Валентин Моргенштерн

— Когда она узнает правду о тебе, она будет только презирать тебя.

— Нет, ты тот, кого она презирает. Я ее брат, она любит меня!

— Хорошо, Джонатан. Ты прав, извини.

— Ты думаешь, что виноват во всех бедах, постигших твою семью и друзей.
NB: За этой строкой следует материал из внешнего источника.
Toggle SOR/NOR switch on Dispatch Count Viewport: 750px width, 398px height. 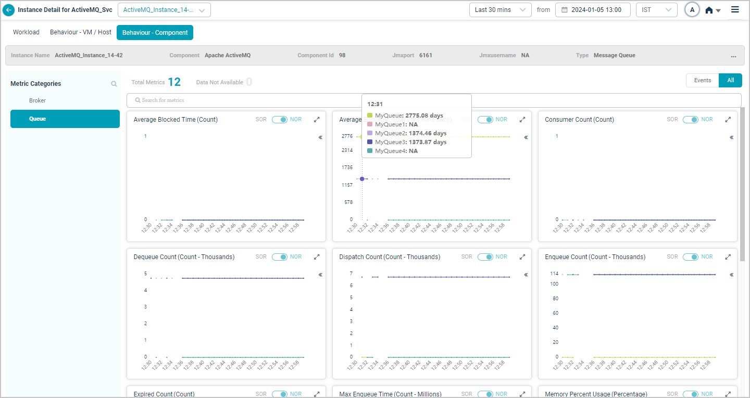pos(485,257)
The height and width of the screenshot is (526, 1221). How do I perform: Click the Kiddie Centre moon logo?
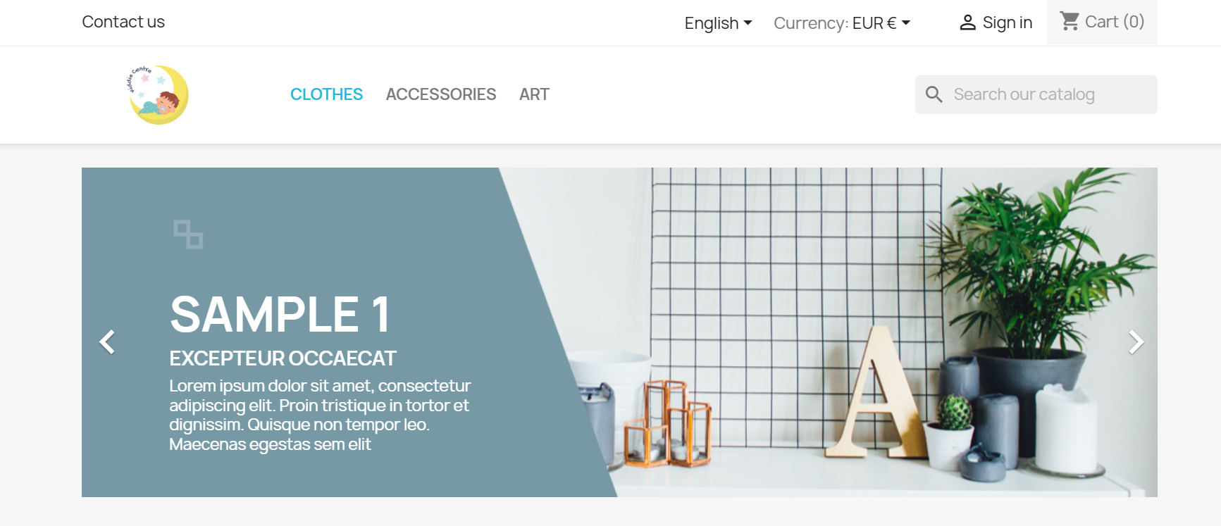click(158, 95)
— Я действительно в них виноват.

— Ты прав.

— Да?

— Разумеется, ты причинил им вред ненамеренно. Но мы с тобой одинаковы — мы отравляем и губим всё, к чему испытываем любовь. И тому есть причина.

— Какая же?

— Наше предназначение — служить высшей цели, не отвлекаясь ни на какие соблазны. Забыв о служении цели, мы несём справедливую кару.

— Нам нужно уходить.

— Что случилось?

— Моя личность в институте была... раскрыта.

Предавать тяжело, а предавать ребенка — тяжело вдвойне.
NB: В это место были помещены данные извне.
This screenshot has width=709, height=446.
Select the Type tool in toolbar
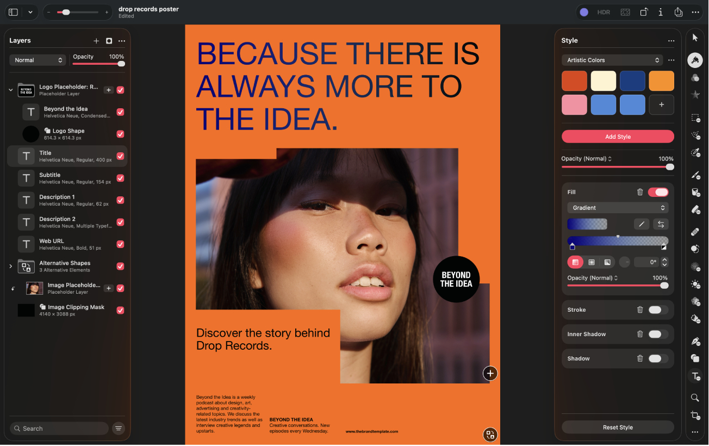click(x=695, y=376)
Не сын был мне нужен. Солдат, воин. Я думал, что им станет Джонатан, однако в нем осталось слишком много от демона. Он рос жестоким, неуправляемым, непредсказуемым. Ему с самого детства недоставало терпения и участия, чтобы следовать за мной и вести Конклав по намеченному пути. Тогда я повторил эксперимент на тебе. И снова неудача. Ты родился слишком нежным, не в меру сострадательным. Чувствовал боль других как свою собственную. Ревел, когда умирали твои питомцы. Пойми, сын мой… я любил тебя за эти качества, и они же сделали тебя ненужным.

— Я всю жизнь оплакивал отца. Я думал, что он умер у меня на глазах.
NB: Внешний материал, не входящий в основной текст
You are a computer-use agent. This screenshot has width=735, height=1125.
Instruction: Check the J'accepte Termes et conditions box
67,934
— Ну, это ведь сделало тебя сильнее?

— Вау, отец года.

— Все стремились завладеть кубком, но цели у всех были глупыми.

— А у тебя — нет?

— Кубок поможет мне очистить нашу кровь. Так я спасу нашу расу.

— Вряд ли ты хорошо знаком с историей примитивных. Предупреждаю тебя: обычно все разговоры о чистоте расы очень плохо заканчиваются.

Никогда не показывай своих эмоций, эмоции означают слабость.